## YOUR OBJECTIVE
Here are the records. Write out exactly the lines between the one holding "How do I perform: Remove" and the one holding "Task: Click the Indicator section icon", inclusive.

Stored items from a collection:
↓↓↓

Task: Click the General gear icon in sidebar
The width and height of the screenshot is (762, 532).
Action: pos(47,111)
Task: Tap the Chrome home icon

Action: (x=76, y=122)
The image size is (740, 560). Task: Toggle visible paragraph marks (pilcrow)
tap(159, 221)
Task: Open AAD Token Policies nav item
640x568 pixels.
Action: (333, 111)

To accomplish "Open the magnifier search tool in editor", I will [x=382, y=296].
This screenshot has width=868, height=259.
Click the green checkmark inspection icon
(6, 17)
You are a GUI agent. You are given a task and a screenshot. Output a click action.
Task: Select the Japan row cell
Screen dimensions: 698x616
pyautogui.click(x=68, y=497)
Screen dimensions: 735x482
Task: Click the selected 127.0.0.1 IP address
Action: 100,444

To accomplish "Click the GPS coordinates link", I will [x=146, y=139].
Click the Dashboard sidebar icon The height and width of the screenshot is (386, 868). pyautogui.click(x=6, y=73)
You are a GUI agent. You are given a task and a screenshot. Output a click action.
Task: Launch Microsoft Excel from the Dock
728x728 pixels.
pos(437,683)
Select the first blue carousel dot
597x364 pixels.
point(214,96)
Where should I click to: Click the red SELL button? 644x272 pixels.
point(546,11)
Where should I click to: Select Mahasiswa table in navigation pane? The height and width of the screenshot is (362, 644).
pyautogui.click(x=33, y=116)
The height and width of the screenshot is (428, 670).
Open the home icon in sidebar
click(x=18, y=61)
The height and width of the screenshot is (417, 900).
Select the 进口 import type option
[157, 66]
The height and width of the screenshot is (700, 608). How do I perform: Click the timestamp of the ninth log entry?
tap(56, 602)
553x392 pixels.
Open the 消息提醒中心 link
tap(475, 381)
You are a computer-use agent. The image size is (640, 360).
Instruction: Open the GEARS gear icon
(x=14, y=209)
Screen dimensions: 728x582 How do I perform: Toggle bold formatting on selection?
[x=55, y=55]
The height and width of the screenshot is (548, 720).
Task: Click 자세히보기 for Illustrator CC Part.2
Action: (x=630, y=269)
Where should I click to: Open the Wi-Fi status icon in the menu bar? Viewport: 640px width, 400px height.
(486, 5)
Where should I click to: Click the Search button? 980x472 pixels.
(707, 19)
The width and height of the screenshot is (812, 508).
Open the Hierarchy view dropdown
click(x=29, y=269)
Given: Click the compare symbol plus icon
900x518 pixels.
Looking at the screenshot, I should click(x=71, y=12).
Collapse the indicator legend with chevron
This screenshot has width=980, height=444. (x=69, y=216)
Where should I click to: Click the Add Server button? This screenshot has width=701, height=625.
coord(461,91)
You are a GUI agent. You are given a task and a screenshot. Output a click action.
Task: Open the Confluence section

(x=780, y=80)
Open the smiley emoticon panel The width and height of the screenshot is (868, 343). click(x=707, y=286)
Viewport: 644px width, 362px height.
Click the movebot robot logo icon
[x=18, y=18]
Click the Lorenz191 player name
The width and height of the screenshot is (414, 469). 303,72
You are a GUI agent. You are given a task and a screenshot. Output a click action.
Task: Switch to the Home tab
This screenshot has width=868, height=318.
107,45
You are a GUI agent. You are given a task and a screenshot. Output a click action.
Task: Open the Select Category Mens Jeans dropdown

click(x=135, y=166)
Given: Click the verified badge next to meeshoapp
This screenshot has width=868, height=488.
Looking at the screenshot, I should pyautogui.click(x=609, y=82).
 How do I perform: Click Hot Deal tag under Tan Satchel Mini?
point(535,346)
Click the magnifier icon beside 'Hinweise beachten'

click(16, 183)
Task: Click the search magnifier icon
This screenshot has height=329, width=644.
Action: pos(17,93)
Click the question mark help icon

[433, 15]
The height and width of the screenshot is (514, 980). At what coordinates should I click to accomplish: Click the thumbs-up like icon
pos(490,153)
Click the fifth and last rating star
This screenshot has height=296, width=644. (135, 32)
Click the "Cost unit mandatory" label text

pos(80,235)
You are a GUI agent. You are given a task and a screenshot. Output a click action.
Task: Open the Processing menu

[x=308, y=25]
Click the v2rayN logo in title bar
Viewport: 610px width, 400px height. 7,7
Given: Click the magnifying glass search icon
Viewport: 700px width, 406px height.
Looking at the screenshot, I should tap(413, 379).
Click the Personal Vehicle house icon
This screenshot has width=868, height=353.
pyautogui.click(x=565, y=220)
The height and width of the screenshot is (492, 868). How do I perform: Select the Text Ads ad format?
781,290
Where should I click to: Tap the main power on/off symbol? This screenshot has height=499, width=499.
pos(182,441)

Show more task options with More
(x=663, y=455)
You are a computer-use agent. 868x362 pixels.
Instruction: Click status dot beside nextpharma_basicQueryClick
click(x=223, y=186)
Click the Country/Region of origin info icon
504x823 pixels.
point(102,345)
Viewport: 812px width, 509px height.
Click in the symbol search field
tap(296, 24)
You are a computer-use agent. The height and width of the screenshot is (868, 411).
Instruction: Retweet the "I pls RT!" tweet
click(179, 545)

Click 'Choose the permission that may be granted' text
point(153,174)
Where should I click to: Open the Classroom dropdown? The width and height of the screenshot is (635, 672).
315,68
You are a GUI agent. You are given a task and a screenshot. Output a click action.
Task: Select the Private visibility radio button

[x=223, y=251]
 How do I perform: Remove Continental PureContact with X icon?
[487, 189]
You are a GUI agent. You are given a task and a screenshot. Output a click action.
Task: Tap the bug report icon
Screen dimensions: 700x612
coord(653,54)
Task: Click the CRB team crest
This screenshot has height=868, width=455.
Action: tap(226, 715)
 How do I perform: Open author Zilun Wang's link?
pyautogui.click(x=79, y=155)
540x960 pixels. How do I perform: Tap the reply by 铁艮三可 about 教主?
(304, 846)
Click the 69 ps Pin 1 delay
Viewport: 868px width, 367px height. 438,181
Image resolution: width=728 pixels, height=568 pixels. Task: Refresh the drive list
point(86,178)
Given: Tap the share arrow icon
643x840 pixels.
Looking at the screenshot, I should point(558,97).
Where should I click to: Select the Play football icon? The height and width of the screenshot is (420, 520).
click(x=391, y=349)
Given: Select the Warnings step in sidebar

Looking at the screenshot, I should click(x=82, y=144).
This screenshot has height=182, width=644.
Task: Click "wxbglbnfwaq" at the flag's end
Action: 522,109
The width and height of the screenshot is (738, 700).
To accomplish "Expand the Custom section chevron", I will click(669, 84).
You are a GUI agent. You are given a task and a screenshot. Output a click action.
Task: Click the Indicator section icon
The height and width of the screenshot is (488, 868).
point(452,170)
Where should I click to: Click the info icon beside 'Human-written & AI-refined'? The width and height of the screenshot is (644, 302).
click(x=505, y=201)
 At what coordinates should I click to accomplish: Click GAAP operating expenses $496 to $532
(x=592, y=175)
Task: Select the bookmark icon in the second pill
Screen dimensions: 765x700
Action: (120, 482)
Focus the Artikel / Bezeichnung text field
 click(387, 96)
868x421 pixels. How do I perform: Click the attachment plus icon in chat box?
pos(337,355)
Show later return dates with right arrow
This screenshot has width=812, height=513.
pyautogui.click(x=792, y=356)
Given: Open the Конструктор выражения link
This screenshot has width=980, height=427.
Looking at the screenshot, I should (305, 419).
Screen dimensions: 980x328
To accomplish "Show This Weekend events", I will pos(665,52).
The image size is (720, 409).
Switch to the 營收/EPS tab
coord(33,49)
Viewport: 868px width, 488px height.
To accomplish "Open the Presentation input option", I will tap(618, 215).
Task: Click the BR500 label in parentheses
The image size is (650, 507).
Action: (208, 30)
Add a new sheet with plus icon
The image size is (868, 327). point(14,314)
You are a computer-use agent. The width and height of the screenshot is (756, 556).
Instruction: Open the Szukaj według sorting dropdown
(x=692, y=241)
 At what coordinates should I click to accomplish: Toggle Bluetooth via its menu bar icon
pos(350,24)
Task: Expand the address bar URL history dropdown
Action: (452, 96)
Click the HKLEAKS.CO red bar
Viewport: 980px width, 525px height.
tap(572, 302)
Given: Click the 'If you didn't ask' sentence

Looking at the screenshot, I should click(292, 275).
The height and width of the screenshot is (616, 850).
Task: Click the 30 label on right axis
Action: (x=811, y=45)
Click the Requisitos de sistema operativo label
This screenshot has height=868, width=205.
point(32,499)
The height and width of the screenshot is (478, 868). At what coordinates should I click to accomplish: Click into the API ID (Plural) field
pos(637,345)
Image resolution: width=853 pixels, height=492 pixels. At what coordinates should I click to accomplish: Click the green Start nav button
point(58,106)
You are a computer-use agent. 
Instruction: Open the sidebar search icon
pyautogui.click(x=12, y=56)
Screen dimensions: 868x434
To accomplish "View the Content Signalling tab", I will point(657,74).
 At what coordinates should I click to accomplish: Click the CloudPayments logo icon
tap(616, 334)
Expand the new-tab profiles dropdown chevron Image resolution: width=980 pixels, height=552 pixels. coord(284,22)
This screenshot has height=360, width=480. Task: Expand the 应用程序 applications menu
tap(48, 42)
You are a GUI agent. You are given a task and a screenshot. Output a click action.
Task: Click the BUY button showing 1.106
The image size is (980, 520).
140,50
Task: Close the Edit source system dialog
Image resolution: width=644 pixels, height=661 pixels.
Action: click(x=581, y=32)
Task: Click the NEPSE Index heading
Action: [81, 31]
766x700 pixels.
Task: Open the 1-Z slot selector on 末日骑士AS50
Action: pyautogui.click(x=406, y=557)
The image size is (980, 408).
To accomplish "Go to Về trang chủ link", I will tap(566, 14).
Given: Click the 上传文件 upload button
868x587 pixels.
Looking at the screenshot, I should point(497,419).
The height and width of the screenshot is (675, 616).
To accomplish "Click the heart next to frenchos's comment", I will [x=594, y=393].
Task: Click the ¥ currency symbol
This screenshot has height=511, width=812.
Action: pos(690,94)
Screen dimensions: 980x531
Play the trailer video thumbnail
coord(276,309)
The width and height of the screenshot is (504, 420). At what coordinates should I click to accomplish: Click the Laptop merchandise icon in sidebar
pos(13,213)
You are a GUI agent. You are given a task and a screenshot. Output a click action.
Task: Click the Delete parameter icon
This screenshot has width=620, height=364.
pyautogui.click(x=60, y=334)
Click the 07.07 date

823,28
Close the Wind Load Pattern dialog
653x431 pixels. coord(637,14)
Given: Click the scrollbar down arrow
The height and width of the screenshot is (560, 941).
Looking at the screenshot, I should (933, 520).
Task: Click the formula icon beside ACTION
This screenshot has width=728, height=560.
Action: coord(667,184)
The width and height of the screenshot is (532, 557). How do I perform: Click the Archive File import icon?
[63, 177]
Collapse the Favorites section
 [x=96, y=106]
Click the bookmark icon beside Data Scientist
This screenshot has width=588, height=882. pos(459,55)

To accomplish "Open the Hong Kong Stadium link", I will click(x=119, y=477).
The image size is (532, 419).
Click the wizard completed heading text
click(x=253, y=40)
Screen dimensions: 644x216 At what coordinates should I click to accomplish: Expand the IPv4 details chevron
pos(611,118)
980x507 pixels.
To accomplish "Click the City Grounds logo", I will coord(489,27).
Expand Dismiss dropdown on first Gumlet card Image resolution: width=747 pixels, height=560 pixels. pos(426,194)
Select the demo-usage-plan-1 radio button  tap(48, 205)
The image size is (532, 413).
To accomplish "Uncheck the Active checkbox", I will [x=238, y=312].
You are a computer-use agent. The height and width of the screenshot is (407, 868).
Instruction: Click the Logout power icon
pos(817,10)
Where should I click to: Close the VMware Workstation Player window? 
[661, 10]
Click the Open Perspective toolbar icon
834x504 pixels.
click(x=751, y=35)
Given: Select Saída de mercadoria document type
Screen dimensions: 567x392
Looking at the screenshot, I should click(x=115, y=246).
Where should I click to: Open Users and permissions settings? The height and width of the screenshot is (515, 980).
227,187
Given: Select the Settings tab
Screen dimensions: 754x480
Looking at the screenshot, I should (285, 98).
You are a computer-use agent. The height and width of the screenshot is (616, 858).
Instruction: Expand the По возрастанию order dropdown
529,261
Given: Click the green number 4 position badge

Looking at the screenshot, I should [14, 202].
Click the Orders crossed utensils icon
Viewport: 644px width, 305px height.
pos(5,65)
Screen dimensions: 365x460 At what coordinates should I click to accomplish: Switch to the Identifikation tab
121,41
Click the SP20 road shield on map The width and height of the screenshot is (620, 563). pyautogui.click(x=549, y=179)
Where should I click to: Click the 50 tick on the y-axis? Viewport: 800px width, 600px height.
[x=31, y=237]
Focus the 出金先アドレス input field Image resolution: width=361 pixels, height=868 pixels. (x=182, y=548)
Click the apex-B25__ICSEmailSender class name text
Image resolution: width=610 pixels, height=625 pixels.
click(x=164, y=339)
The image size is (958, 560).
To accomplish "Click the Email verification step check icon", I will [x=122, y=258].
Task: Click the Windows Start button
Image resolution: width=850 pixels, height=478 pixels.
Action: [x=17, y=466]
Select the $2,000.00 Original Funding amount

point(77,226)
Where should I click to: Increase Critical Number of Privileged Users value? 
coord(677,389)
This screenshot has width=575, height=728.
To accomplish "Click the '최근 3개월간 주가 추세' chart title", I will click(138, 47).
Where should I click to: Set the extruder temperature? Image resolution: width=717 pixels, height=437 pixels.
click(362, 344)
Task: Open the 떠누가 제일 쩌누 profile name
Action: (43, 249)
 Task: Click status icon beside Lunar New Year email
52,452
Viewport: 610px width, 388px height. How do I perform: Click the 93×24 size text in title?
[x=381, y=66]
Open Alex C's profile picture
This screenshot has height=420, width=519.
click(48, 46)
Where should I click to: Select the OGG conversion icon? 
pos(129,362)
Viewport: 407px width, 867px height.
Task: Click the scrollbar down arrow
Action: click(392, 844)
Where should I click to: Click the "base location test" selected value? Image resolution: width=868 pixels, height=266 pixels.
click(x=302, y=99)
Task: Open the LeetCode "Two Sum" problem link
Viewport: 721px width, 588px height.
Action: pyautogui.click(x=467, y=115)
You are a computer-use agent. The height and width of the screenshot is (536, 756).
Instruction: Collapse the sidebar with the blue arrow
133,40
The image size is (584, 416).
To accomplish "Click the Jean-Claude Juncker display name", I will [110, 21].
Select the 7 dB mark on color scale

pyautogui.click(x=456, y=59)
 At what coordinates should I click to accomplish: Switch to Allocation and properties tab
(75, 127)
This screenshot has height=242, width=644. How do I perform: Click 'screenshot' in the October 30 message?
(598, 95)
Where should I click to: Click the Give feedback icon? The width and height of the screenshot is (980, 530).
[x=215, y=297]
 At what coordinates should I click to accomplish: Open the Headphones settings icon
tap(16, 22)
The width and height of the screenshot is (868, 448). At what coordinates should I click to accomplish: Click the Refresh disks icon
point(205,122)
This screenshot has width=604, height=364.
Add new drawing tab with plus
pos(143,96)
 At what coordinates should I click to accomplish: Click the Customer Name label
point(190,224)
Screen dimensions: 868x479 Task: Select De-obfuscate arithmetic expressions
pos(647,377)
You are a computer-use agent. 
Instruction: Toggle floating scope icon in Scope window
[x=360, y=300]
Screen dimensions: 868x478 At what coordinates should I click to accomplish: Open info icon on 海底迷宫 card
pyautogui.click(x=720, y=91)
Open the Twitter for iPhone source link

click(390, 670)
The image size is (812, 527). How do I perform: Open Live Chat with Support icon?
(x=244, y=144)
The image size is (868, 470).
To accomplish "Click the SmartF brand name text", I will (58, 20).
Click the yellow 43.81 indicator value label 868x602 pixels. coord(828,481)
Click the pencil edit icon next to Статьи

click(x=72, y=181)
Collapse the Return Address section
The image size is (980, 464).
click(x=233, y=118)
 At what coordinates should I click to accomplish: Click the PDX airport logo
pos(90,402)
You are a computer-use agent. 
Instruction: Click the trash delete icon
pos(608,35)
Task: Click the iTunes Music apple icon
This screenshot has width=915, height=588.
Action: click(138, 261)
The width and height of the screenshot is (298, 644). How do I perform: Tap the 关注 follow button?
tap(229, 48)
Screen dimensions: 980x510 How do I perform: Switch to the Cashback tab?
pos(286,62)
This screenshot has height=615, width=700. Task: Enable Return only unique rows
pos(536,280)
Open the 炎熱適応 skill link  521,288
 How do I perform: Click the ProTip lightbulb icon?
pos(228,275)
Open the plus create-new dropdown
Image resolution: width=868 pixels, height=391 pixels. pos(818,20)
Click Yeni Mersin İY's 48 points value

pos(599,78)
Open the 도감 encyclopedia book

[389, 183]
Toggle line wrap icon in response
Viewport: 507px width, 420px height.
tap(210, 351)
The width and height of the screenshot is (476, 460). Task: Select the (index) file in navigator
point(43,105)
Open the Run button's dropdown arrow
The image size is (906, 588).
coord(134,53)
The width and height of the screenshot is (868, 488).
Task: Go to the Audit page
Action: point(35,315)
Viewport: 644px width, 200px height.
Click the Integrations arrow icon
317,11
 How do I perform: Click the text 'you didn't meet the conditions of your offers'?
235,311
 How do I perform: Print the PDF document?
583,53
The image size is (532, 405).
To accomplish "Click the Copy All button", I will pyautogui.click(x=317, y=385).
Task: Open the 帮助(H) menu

↑↑↑

## RESPONSE TO THIS TASK
 How do I perform: Remove Continental PureContact with X icon?
[487, 189]
You are a GUI agent. You are given a task and a screenshot. Output a click action.
Task: Tap the bug report icon
Screen dimensions: 700x612
coord(653,54)
Task: Click the CRB team crest
This screenshot has height=868, width=455.
Action: tap(226, 715)
 How do I perform: Open author Zilun Wang's link?
pyautogui.click(x=79, y=155)
540x960 pixels. How do I perform: Tap the reply by 铁艮三可 about 教主?
(304, 846)
Click the 69 ps Pin 1 delay
Viewport: 868px width, 367px height. 438,181
Image resolution: width=728 pixels, height=568 pixels. Task: Refresh the drive list
point(86,178)
Given: Tap the share arrow icon
643x840 pixels.
Looking at the screenshot, I should point(558,97).
Where should I click to: Select the Play football icon? The height and width of the screenshot is (420, 520).
click(x=391, y=349)
Given: Select the Warnings step in sidebar

Looking at the screenshot, I should click(x=82, y=144).
This screenshot has height=182, width=644.
Task: Click "wxbglbnfwaq" at the flag's end
Action: 522,109
The width and height of the screenshot is (738, 700).
To accomplish "Expand the Custom section chevron", I will click(669, 84).
You are a GUI agent. You are given a task and a screenshot. Output a click action.
Task: Click the Indicator section icon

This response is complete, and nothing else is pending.